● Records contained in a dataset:

BEGIN

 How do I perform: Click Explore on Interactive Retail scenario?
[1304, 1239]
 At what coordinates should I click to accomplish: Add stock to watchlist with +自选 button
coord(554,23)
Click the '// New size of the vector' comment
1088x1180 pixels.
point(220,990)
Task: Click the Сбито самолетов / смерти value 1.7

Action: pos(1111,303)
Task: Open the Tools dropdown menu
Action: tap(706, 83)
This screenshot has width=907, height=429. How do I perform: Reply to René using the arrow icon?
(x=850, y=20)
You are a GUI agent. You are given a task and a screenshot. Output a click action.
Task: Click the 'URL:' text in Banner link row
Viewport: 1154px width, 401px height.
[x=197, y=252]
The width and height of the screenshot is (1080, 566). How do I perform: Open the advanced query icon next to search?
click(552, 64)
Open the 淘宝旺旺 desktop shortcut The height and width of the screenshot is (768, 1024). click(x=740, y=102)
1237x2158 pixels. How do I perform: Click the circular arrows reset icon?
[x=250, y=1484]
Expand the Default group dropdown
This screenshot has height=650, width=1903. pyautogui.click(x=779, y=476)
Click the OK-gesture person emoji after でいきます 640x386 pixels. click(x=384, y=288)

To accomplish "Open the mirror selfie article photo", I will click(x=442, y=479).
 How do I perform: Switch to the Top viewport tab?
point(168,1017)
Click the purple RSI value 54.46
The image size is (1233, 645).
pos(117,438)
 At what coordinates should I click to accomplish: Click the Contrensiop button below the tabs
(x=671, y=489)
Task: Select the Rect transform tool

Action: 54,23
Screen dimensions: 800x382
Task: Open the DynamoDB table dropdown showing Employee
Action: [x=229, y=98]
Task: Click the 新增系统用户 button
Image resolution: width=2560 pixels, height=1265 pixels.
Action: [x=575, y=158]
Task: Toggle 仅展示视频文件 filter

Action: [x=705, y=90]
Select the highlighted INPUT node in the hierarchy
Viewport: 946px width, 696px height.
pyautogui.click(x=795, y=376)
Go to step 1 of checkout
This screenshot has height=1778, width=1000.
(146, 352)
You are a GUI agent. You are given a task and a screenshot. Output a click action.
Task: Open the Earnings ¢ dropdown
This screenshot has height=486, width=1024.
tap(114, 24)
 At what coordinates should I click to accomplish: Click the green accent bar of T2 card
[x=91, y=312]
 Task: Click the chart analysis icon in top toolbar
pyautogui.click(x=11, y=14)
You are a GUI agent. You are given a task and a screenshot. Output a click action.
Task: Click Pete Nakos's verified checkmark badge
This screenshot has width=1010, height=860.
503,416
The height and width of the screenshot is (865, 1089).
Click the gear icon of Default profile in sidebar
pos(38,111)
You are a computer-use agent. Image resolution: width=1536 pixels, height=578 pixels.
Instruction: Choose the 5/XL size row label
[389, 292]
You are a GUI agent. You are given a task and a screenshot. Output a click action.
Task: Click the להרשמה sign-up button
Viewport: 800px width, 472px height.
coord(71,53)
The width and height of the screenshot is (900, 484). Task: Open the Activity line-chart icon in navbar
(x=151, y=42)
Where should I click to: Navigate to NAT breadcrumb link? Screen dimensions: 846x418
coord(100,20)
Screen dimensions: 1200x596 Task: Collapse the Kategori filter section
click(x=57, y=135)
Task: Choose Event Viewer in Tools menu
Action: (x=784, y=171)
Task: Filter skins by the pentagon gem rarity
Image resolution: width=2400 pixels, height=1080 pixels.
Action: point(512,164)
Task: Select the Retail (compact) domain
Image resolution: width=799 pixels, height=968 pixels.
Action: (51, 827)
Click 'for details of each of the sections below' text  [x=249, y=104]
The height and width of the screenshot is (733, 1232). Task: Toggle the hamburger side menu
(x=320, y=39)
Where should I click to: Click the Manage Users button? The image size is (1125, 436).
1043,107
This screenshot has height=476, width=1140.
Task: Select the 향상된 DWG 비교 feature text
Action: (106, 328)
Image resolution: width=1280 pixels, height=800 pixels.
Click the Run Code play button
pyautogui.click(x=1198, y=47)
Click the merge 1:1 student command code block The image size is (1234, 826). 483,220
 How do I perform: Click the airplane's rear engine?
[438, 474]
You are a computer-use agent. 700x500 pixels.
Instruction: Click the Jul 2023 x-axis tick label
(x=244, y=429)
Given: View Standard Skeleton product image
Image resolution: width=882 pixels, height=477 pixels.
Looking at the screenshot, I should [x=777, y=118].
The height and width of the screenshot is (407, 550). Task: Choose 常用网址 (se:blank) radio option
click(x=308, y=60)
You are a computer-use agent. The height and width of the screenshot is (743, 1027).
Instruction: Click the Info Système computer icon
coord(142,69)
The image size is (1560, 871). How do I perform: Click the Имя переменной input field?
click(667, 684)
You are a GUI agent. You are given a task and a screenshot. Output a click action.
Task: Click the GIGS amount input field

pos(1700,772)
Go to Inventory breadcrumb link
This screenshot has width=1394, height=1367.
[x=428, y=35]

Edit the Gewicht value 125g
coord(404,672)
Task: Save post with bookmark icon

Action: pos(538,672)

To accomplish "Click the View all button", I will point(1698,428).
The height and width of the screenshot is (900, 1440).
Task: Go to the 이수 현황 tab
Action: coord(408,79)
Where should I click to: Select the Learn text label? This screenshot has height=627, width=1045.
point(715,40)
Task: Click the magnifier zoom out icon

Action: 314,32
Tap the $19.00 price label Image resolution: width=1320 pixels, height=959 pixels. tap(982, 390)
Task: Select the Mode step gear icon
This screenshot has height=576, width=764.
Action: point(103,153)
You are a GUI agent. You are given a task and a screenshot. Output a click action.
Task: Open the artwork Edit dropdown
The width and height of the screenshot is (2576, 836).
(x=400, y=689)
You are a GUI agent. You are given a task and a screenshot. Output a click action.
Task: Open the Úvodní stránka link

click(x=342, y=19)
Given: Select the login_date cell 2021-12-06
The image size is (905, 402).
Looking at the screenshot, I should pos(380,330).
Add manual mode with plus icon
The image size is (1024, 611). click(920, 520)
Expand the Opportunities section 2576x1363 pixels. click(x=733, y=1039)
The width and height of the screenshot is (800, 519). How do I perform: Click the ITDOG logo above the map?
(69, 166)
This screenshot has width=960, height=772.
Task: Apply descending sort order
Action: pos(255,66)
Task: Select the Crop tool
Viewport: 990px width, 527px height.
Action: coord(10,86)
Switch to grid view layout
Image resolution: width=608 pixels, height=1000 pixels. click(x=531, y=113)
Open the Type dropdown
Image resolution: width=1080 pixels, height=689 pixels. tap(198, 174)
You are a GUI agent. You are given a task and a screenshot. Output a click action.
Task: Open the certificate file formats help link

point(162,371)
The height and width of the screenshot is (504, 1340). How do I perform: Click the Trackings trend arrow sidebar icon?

END

● What you are asked to do: Please give every entry again, precisely as it appears.

● Expected answer:
 How do I perform: Click Explore on Interactive Retail scenario?
[1304, 1239]
 At what coordinates should I click to accomplish: Add stock to watchlist with +自选 button
coord(554,23)
Click the '// New size of the vector' comment
1088x1180 pixels.
point(220,990)
Task: Click the Сбито самолетов / смерти value 1.7

Action: pos(1111,303)
Task: Open the Tools dropdown menu
Action: tap(706, 83)
This screenshot has width=907, height=429. How do I perform: Reply to René using the arrow icon?
(x=850, y=20)
You are a GUI agent. You are given a task and a screenshot. Output a click action.
Task: Click the 'URL:' text in Banner link row
Viewport: 1154px width, 401px height.
[x=197, y=252]
The width and height of the screenshot is (1080, 566). How do I perform: Open the advanced query icon next to search?
click(552, 64)
Open the 淘宝旺旺 desktop shortcut The height and width of the screenshot is (768, 1024). click(x=740, y=102)
1237x2158 pixels. How do I perform: Click the circular arrows reset icon?
[x=250, y=1484]
Expand the Default group dropdown
This screenshot has height=650, width=1903. pyautogui.click(x=779, y=476)
Click the OK-gesture person emoji after でいきます 640x386 pixels. click(x=384, y=288)

To accomplish "Open the mirror selfie article photo", I will click(x=442, y=479).
 How do I perform: Switch to the Top viewport tab?
point(168,1017)
Click the purple RSI value 54.46
The image size is (1233, 645).
pos(117,438)
 At what coordinates should I click to accomplish: Click the Contrensiop button below the tabs
(x=671, y=489)
Task: Select the Rect transform tool

Action: 54,23
Screen dimensions: 800x382
Task: Open the DynamoDB table dropdown showing Employee
Action: [x=229, y=98]
Task: Click the 新增系统用户 button
Image resolution: width=2560 pixels, height=1265 pixels.
Action: [x=575, y=158]
Task: Toggle 仅展示视频文件 filter

Action: [x=705, y=90]
Select the highlighted INPUT node in the hierarchy
Viewport: 946px width, 696px height.
pyautogui.click(x=795, y=376)
Go to step 1 of checkout
This screenshot has height=1778, width=1000.
(146, 352)
You are a GUI agent. You are given a task and a screenshot. Output a click action.
Task: Open the Earnings ¢ dropdown
This screenshot has height=486, width=1024.
tap(114, 24)
 At what coordinates should I click to accomplish: Click the green accent bar of T2 card
[x=91, y=312]
 Task: Click the chart analysis icon in top toolbar
pyautogui.click(x=11, y=14)
You are a GUI agent. You are given a task and a screenshot. Output a click action.
Task: Click Pete Nakos's verified checkmark badge
This screenshot has width=1010, height=860.
503,416
The height and width of the screenshot is (865, 1089).
Click the gear icon of Default profile in sidebar
pos(38,111)
You are a computer-use agent. Image resolution: width=1536 pixels, height=578 pixels.
Instruction: Choose the 5/XL size row label
[389, 292]
You are a GUI agent. You are given a task and a screenshot. Output a click action.
Task: Click the להרשמה sign-up button
Viewport: 800px width, 472px height.
coord(71,53)
The width and height of the screenshot is (900, 484). Task: Open the Activity line-chart icon in navbar
(x=151, y=42)
Where should I click to: Navigate to NAT breadcrumb link? Screen dimensions: 846x418
coord(100,20)
Screen dimensions: 1200x596 Task: Collapse the Kategori filter section
click(x=57, y=135)
Task: Choose Event Viewer in Tools menu
Action: (x=784, y=171)
Task: Filter skins by the pentagon gem rarity
Image resolution: width=2400 pixels, height=1080 pixels.
Action: point(512,164)
Task: Select the Retail (compact) domain
Image resolution: width=799 pixels, height=968 pixels.
Action: (51, 827)
Click 'for details of each of the sections below' text  [x=249, y=104]
The height and width of the screenshot is (733, 1232). Task: Toggle the hamburger side menu
(x=320, y=39)
Where should I click to: Click the Manage Users button? The image size is (1125, 436).
1043,107
This screenshot has height=476, width=1140.
Task: Select the 향상된 DWG 비교 feature text
Action: (106, 328)
Image resolution: width=1280 pixels, height=800 pixels.
Click the Run Code play button
pyautogui.click(x=1198, y=47)
Click the merge 1:1 student command code block The image size is (1234, 826). 483,220
 How do I perform: Click the airplane's rear engine?
[438, 474]
You are a computer-use agent. 700x500 pixels.
Instruction: Click the Jul 2023 x-axis tick label
(x=244, y=429)
Given: View Standard Skeleton product image
Image resolution: width=882 pixels, height=477 pixels.
Looking at the screenshot, I should [x=777, y=118].
The height and width of the screenshot is (407, 550). Task: Choose 常用网址 (se:blank) radio option
click(x=308, y=60)
You are a computer-use agent. The height and width of the screenshot is (743, 1027).
Instruction: Click the Info Système computer icon
coord(142,69)
The image size is (1560, 871). How do I perform: Click the Имя переменной input field?
click(667, 684)
You are a GUI agent. You are given a task and a screenshot. Output a click action.
Task: Click the GIGS amount input field

pos(1700,772)
Go to Inventory breadcrumb link
This screenshot has width=1394, height=1367.
[x=428, y=35]

Edit the Gewicht value 125g
coord(404,672)
Task: Save post with bookmark icon

Action: pos(538,672)

To accomplish "Click the View all button", I will point(1698,428).
The height and width of the screenshot is (900, 1440).
Task: Go to the 이수 현황 tab
Action: coord(408,79)
Where should I click to: Select the Learn text label? This screenshot has height=627, width=1045.
point(715,40)
Task: Click the magnifier zoom out icon

Action: 314,32
Tap the $19.00 price label Image resolution: width=1320 pixels, height=959 pixels. tap(982, 390)
Task: Select the Mode step gear icon
This screenshot has height=576, width=764.
Action: point(103,153)
You are a GUI agent. You are given a task and a screenshot. Output a click action.
Task: Open the artwork Edit dropdown
The width and height of the screenshot is (2576, 836).
(x=400, y=689)
You are a GUI agent. You are given a task and a screenshot. Output a click action.
Task: Open the Úvodní stránka link

click(x=342, y=19)
Given: Select the login_date cell 2021-12-06
The image size is (905, 402).
Looking at the screenshot, I should pos(380,330).
Add manual mode with plus icon
The image size is (1024, 611). click(920, 520)
Expand the Opportunities section 2576x1363 pixels. click(x=733, y=1039)
The width and height of the screenshot is (800, 519). How do I perform: Click the ITDOG logo above the map?
(69, 166)
This screenshot has width=960, height=772.
Task: Apply descending sort order
Action: pos(255,66)
Task: Select the Crop tool
Viewport: 990px width, 527px height.
Action: coord(10,86)
Switch to grid view layout
Image resolution: width=608 pixels, height=1000 pixels. click(x=531, y=113)
Open the Type dropdown
Image resolution: width=1080 pixels, height=689 pixels. tap(198, 174)
You are a GUI agent. You are given a task and a screenshot. Output a click action.
Task: Open the certificate file formats help link

point(162,371)
The height and width of the screenshot is (504, 1340). How do I perform: Click the Trackings trend arrow sidebar icon?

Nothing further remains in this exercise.